Excessive parallelism in protein evolution of Lake Baikal amphipod species flock
Cite this dataset
Burskaia, Valentina (2020). Excessive parallelism in protein evolution of Lake Baikal amphipod species flock [Dataset]. Dryad. https://doi.org/10.5061/dryad.05qfttdzp
Abstract
Methods
Transcriptomic analysis:
We used the transcriptomic sequences of closely related gammarid species from Lake Baikal (Naumenko et al. 2017). Of the 67 species analyzed in that work, we picked the 47 species for which the sequenced sample was based on exactly one individual.
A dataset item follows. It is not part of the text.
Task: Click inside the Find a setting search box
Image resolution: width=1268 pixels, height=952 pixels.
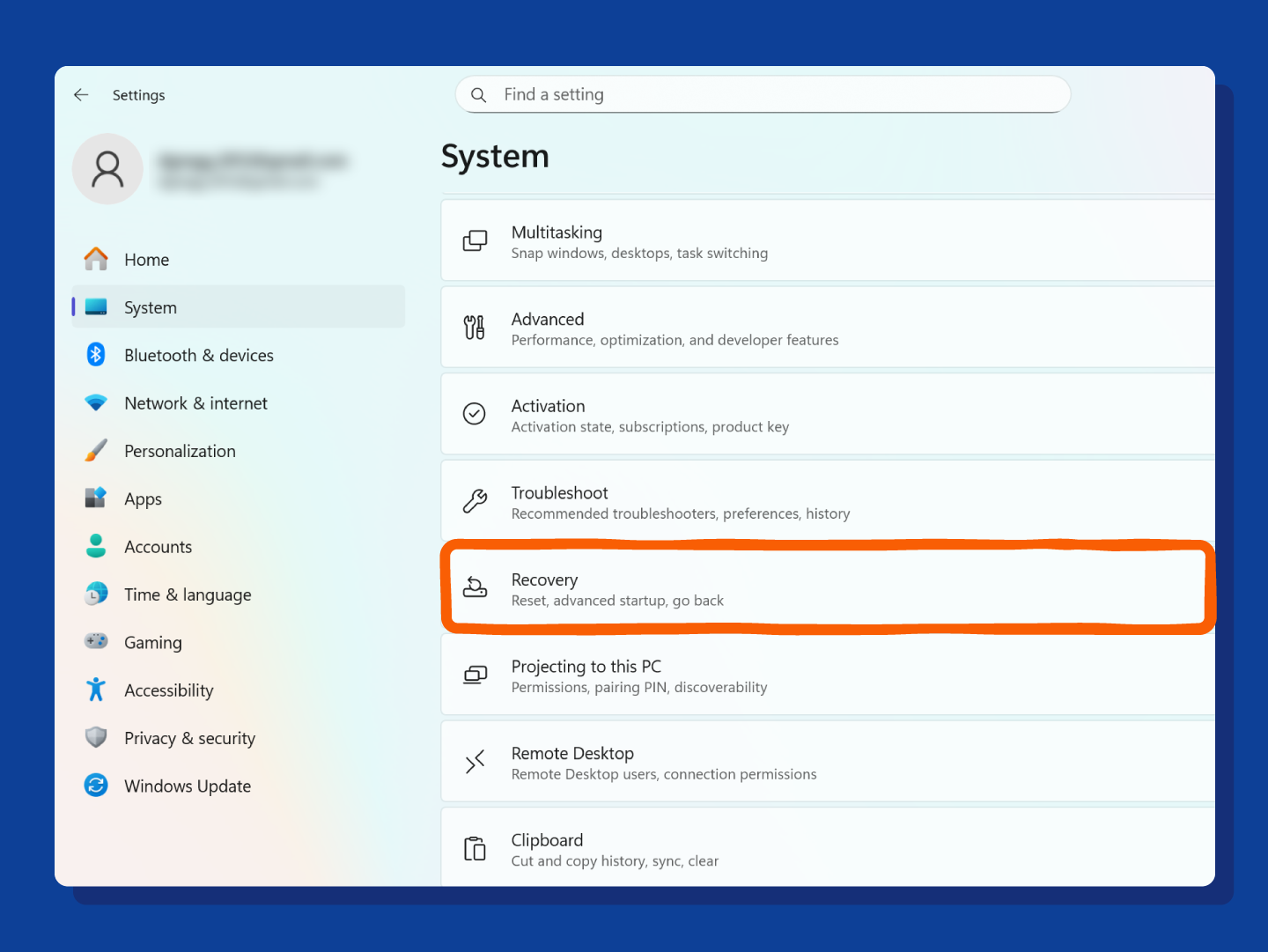Action: (762, 94)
Orthologous groups of genes were calculated with OrthoMCL 2.0.9 with the inflation parameter set to 1.5 (Li 2003). If a particular species carried multiple paralogous sequences of a gene, this species was excluded from the analysis of this gene. Codon-aware alignments for orthogroups were obtained with TranslatorX (Abascal et al. 2010) using the Muscle method (Edgar 2004). Poorly aligned sequences were detected and removed from the alignments using the following rule:
1) A column in an alignment was considered "good" if it carried the same nucleotide in at least 50% of species;
2) Sequences for which fewer than 50% positions were "good" were removed from the alignment.
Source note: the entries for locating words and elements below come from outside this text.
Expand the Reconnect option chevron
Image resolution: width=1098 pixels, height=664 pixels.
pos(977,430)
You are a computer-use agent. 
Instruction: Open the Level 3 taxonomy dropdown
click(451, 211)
This exclusion process was performed using TrimAl 1.4 (Capella-Gutierrez et al. 2009). Finally we obtained 4366 orthologous groups of genes. Alignments for all genes were concatenated, and a phylogenetic tree was reconstructed using RAxML 8.1.20 (Stamatakis 2014) with GTR+Gamma model, 20 starting maximum parsimony trees and 100 bootstrap analysis pseudoreplicates. As mutations in the third positions of codons are often synonymous, the third positions of codons accumulate substitutions quicker than the first two. Therefore, we used partitioning, with separate substitution models for the first two and for the third codon positions. The obtained tree was similar to that obtained previously.
Sanger sequencing:
Purified PCR products were bidirectionally sequenced on an ABI 3500 Genetic Analyzer (Applied Biosystems) using the BigDye Terminator v 3.1 Cycle Sequencing Kit (Applied Biosystems) and the same primers as for PCR.
Usage notes
In README.txt file the is description of provided data.